Pada masa itu, wilayah pedalaman memiliki keterbatasan akses terhadap informasi dan dakwah agama. Meskipun masyarakatnya sudah memeluk ajaran agama, namun pemahaman mereka tentang syariat belum sedalam masyarakat di wilayah pesisir utara Jawa yang lebih terbuka secara mobilitas dan informasi.
“Fenomena ini hanya terjadi di kawasan pedalaman, seperti daerah Ngapak Banyumasan, Temanggung, dan Cilacap bagian dalam—bukan di kawasan pesisir selatan yang lebih mudah diakses. Ini adalah fenomena sosial yang sifatnya lokal,” ujarnya.

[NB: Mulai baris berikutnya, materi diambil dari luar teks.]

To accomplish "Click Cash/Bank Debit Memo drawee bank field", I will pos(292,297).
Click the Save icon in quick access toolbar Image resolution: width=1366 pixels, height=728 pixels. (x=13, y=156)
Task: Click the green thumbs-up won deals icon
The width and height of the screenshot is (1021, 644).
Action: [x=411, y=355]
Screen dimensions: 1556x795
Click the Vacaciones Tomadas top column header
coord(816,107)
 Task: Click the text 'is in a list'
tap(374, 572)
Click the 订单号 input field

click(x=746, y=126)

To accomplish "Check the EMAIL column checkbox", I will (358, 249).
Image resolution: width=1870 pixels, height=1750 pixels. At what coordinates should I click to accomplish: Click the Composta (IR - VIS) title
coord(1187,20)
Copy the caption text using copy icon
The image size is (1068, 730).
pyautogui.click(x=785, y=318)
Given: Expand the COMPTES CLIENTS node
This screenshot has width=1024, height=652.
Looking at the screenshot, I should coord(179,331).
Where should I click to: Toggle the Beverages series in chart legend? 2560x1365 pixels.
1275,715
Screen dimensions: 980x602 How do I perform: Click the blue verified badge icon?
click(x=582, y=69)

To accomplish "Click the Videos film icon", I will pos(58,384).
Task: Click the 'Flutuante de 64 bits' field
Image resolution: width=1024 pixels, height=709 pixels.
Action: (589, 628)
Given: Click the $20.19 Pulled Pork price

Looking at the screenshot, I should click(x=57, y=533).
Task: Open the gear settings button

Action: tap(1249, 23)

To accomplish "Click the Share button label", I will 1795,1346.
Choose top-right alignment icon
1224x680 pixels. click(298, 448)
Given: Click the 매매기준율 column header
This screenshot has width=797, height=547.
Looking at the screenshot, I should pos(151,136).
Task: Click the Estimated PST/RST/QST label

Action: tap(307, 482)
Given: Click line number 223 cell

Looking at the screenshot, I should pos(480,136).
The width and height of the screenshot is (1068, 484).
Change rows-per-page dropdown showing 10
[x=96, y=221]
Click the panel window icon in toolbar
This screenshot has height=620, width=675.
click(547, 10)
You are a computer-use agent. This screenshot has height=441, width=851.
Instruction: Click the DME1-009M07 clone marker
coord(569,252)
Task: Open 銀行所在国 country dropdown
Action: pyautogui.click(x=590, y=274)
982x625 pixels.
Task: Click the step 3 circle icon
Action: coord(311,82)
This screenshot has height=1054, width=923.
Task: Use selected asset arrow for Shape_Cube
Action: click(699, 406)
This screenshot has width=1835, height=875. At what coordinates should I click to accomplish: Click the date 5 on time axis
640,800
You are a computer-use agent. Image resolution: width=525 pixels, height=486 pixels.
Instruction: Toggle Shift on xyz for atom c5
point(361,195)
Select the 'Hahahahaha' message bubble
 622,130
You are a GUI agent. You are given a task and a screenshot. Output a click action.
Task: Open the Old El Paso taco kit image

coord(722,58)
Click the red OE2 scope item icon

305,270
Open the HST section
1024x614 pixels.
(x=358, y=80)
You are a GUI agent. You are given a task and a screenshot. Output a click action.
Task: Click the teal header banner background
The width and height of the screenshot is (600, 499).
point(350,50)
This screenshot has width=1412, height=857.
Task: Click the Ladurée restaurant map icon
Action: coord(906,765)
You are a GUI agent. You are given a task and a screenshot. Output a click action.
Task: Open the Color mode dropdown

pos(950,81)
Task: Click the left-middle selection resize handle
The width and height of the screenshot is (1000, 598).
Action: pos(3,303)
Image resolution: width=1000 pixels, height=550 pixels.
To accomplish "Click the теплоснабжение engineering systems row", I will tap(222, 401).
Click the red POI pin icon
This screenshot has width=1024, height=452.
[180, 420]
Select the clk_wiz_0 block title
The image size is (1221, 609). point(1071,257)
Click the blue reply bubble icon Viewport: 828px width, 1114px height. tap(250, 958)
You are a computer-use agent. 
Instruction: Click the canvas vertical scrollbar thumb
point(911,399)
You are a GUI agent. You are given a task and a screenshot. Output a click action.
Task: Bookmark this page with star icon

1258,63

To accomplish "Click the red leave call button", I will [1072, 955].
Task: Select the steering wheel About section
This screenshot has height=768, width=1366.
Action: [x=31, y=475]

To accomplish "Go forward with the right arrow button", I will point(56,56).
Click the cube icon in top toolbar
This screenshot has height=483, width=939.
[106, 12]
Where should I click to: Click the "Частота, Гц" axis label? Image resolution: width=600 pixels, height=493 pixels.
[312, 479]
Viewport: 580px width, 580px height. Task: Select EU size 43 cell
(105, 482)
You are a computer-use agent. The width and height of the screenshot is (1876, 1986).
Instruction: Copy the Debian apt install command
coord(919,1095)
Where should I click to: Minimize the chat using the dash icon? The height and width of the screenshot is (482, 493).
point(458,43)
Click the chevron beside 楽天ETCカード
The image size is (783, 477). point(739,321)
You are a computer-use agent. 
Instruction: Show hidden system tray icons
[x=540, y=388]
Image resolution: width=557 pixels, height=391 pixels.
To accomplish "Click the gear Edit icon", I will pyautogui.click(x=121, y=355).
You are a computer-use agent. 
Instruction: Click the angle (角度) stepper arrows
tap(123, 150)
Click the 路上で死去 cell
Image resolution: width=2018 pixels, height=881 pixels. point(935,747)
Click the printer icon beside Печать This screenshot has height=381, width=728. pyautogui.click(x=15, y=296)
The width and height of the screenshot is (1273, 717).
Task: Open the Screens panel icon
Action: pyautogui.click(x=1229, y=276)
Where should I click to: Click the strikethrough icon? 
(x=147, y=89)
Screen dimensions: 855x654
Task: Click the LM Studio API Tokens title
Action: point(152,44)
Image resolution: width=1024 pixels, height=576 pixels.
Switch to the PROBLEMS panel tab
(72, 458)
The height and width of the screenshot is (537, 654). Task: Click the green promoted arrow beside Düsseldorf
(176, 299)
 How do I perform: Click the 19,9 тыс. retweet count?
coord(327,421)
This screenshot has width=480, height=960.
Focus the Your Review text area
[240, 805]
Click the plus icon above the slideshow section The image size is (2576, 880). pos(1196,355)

Mengapa Terjadi di Pedalaman Jawa?
Latif menuturkan, tradisi Gowok tidak berkembang di wilayah pesisir karena di daerah tersebut pengaruh agama dan budaya luar lebih cepat masuk. Penyebaran ajaran agama yang lebih kuat di wilayah pesisir membuat tradisi semacam ini sulit bertahan.
“Penyebaran agama di pedalaman berlangsung lebih lambat dibandingkan di Pantura. Karena itu, tradisi-tradisi lokal seperti Gowok masih bisa bertahan antara tahun 1900 hingga 1950-an,” jelasnya.
Pria Muda vs Gowok si Wania Matang
Dia juga menambahkan, pria yang mengikuti tradisi ini umumnya sudah memasuki usia pernikahan, yakni sekitar usia 20-an. Sedangkan perempuan yang menjadi Gowok biasanya adalah perempuan dewasa berusia antara 20 hingga 40 tahun dan sudah berumah tangga.
“Meski belum ada data tertulis yang valid, dari informasi yang kami himpun, usia perempuan yang menjadi Gowok berkisar antara 20 hingga 40 tahun, dan mereka bertugas ‘mendidik’ laki-laki yang akan menikah,” pungkasnya.